From the point of the implemented private user groups, if you want that other members of a group can work on a file together with you, they need to be in a group with them and you have to save the file into a special setgid directory, if not keep the file at home, in a private place if you don't want others to be able to read it.

For shared write access you save it under the (sgid) group directory. This seems to be the feature and having to fiddle with file permissions is bugging users.

Private user groups with umask 002 and a nice set of default directories are quite a feature, I would say. They should be save as long as filessystems are not transfered verbatim to systems with other group setups, but then, when transfering filesystems to other machines one allways has to watch for differences in IDs, anyway. All copy processes should honor the umask on the target systems, if not explicitly overridden to preserve permissions and numerical ids.
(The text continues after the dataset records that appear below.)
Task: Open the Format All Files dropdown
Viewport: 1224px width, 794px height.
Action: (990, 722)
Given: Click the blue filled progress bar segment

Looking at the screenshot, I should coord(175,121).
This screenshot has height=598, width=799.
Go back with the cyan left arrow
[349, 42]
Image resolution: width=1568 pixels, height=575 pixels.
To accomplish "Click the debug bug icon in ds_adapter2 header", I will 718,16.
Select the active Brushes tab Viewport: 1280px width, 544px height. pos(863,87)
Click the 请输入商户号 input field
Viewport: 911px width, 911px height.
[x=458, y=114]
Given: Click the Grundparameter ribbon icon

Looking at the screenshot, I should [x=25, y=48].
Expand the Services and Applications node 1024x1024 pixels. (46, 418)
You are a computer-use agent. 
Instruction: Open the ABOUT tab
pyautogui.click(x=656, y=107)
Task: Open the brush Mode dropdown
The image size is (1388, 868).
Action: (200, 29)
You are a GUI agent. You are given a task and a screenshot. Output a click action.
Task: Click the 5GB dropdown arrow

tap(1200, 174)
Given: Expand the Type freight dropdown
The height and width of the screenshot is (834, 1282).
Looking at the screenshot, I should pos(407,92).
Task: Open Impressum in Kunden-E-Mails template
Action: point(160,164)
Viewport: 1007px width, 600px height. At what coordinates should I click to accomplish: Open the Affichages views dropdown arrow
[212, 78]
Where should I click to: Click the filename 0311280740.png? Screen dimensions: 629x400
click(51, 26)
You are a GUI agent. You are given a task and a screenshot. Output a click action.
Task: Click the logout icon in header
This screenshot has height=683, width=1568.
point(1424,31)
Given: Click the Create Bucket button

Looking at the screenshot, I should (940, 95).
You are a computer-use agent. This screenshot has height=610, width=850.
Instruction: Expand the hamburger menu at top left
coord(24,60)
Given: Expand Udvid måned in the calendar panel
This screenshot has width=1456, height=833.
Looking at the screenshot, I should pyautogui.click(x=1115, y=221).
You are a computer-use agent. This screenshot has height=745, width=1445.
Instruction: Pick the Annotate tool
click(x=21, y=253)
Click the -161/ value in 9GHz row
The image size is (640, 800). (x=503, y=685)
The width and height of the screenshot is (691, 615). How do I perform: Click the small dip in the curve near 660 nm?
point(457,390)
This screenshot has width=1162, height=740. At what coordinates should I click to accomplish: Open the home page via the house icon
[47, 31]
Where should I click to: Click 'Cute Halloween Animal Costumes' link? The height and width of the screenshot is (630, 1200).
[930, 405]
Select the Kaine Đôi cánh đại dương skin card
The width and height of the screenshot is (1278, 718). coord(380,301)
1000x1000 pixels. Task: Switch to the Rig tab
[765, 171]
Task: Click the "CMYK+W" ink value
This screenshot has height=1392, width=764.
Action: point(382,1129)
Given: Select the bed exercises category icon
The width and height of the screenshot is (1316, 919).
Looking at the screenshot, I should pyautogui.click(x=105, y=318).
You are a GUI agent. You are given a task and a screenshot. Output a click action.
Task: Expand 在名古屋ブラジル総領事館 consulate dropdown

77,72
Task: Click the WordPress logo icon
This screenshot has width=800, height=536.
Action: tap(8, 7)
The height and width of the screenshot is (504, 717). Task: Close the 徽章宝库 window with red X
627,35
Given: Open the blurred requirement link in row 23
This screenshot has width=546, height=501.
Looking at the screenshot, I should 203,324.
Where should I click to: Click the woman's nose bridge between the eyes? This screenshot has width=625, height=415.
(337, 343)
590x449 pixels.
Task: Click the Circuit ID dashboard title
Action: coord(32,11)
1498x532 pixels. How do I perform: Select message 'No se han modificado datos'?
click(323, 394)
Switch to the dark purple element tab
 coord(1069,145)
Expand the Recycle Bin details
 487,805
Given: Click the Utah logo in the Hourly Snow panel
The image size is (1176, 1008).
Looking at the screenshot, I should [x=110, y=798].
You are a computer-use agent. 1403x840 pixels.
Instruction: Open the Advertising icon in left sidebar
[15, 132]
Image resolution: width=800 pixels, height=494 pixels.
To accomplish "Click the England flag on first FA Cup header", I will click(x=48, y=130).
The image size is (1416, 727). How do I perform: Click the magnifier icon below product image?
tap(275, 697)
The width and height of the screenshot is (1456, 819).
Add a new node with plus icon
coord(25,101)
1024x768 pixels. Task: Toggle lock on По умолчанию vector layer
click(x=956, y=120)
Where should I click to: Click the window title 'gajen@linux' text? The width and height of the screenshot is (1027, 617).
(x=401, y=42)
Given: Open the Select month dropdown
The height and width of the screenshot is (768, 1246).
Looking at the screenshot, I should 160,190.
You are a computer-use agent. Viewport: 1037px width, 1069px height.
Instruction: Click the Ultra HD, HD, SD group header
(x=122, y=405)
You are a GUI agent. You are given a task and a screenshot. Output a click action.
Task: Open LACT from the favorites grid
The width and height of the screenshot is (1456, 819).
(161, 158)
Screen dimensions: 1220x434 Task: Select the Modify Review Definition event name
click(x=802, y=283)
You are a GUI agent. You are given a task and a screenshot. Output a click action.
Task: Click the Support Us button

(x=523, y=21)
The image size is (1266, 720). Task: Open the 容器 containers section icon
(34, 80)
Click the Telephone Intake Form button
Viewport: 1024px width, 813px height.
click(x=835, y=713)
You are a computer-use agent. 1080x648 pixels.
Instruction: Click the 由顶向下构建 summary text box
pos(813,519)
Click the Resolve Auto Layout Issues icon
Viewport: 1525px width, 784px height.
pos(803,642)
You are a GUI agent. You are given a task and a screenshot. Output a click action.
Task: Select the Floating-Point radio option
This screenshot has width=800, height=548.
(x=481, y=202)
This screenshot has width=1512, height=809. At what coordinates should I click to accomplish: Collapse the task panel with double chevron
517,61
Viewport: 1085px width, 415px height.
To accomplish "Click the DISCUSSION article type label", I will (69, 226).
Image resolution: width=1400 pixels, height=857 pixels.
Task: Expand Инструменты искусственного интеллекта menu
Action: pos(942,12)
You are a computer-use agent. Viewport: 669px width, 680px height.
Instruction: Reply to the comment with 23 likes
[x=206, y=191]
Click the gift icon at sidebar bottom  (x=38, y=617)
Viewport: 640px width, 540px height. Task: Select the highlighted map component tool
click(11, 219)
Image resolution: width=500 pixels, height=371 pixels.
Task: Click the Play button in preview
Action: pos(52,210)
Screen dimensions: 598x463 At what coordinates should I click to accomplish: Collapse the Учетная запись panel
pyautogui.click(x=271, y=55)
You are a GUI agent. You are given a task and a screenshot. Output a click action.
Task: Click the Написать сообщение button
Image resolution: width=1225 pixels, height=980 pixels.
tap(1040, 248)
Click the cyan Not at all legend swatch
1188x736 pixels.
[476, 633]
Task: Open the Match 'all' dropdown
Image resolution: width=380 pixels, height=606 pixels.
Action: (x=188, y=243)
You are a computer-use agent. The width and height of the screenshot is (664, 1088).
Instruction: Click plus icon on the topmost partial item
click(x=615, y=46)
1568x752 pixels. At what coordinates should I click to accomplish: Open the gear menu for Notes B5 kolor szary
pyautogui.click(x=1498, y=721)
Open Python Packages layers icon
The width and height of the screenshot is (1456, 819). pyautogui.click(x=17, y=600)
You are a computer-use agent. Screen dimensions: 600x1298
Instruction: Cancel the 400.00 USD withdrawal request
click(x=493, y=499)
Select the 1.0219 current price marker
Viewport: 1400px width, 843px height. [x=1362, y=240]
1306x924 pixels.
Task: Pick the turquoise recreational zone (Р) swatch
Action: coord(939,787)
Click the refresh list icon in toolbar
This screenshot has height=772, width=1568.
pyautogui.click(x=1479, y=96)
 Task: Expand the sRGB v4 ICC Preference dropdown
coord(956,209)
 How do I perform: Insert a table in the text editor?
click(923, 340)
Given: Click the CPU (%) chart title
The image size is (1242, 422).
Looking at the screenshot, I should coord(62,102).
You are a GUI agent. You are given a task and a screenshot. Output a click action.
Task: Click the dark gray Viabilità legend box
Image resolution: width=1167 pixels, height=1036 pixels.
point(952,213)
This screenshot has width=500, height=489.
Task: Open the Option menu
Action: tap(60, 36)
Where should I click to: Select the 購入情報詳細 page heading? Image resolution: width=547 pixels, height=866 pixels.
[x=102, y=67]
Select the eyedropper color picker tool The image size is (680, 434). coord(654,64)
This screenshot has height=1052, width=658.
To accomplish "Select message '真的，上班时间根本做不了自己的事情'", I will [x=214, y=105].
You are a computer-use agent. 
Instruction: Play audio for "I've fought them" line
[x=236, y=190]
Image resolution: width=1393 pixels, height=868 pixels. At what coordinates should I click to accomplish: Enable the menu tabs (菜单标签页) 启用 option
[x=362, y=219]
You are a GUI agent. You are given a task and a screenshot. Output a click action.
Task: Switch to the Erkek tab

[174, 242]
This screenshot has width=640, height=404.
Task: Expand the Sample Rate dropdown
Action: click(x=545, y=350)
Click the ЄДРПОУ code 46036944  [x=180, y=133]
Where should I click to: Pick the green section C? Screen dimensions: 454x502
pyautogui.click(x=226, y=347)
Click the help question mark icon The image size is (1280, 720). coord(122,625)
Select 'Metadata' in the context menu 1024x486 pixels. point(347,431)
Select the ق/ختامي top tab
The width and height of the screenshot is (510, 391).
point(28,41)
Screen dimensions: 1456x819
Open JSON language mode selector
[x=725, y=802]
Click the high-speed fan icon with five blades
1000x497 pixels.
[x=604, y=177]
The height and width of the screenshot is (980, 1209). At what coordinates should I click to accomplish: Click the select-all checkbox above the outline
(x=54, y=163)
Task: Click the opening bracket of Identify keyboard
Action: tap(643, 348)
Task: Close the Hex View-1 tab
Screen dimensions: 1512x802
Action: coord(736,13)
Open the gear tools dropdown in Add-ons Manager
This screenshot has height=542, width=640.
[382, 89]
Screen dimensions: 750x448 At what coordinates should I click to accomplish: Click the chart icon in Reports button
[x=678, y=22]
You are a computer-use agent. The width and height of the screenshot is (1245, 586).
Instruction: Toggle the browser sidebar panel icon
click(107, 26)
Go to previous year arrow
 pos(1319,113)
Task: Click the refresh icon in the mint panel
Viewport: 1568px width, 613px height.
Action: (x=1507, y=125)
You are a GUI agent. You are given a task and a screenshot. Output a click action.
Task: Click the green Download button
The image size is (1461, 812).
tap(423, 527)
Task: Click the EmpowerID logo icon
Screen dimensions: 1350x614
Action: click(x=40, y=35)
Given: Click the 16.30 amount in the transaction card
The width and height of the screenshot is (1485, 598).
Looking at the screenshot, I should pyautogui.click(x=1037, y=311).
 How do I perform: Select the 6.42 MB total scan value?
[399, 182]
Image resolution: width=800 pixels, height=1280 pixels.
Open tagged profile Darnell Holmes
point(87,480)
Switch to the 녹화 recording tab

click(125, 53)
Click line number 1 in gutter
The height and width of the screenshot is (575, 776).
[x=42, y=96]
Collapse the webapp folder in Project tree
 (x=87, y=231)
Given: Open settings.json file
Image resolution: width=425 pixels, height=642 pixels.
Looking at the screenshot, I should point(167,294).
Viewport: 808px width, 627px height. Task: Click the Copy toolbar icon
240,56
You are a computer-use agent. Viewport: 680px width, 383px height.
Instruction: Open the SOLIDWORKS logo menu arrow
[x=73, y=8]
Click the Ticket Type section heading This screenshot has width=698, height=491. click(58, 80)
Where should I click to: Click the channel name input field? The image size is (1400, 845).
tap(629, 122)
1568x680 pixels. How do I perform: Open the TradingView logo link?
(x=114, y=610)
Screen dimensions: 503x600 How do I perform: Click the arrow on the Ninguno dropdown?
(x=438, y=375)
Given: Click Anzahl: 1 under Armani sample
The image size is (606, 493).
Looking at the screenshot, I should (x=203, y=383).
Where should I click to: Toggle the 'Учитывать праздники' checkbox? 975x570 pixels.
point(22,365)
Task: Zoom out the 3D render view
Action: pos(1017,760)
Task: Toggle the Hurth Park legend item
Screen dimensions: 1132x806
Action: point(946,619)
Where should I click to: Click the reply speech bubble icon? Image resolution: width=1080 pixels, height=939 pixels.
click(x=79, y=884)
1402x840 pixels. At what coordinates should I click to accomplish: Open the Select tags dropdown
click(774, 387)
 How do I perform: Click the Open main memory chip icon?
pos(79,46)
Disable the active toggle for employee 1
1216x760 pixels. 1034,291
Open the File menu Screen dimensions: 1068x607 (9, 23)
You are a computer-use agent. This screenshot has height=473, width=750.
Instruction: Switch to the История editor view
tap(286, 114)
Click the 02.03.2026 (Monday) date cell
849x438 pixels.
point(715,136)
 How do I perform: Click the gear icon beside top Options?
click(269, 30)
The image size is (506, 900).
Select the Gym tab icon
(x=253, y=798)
Maybe I just don't understand that much of the private user group approach that I see it as  quite important to provide it for ubuntu users to easily share and lock up files by choosing the location and not having to fiddle with file permissions. From experience though, I've gotton complaints about "those ever complicated and never satisfying file permissions", and wishes to just do away with them, but with private user groups, umask 002, the almost self explanatory fact that access depends on the location where you put stuff (directiory) _and_ file permissions, and by providing some (sample) directories, users fiddling and getting fed up with filepermissions gets allmost a non issue. "Ok, just save that privately in our <...> group dir (/home/share/<...>/private), I'll take care of it"! (Hmm, you made me think of <grouip>/writings now and I seem to like that idea.)

What would be another way to provide good collaboration experience?

If ubuntu really allways intended to ship current user and file permission setup with that umask, and the 022 setting in effect together with USERGROUPS_ENAB yes has not been just a result one wasn't particularily aware of, stemming from the once missing pam functionallity, waiting for a fix, and admins adjusting umask settings for multi user systems, what is the reason to ship private user groups? 

Comparing to umask 022 systems with all users belonging to the users group, users do not only have to manualy give write permission, to say to the users group in the simpliest case, but also need to change the group ownership on any file to collaboorate on it with others. (Note that its asumed the users group is usable and not empty.)

This state does not look too consistent and in the best interest of the users to me, and might be just due to an unfortunate effect that the introduction of pam once had in debian.


---


It's probably a matter that users can easiy learn how to use unix permissions effectively and most of the time (day to day) hasslefree.

For admins its a case to be able to consistently set default umasks (even user specific through the GECOS feature, if they want users created during the time that pam did not support "usergroups" to keep their default umask.)

For developers it is a small change in the default configuration and stating the (re)introduced behaviour in the release notes. (If desired, an an option or script to save a paricular umask to the GECOS settings of existing users could be supplied.)

For users it may be one of the things that have never been as easily explained to them, how to make use of unix file permissions, hassle free.

For a distribution its the user experience of doing easy ubuntu amoung users.

For me, it once was a cloud clearing up and the sun comming out, showing how easy to use file permissions can be.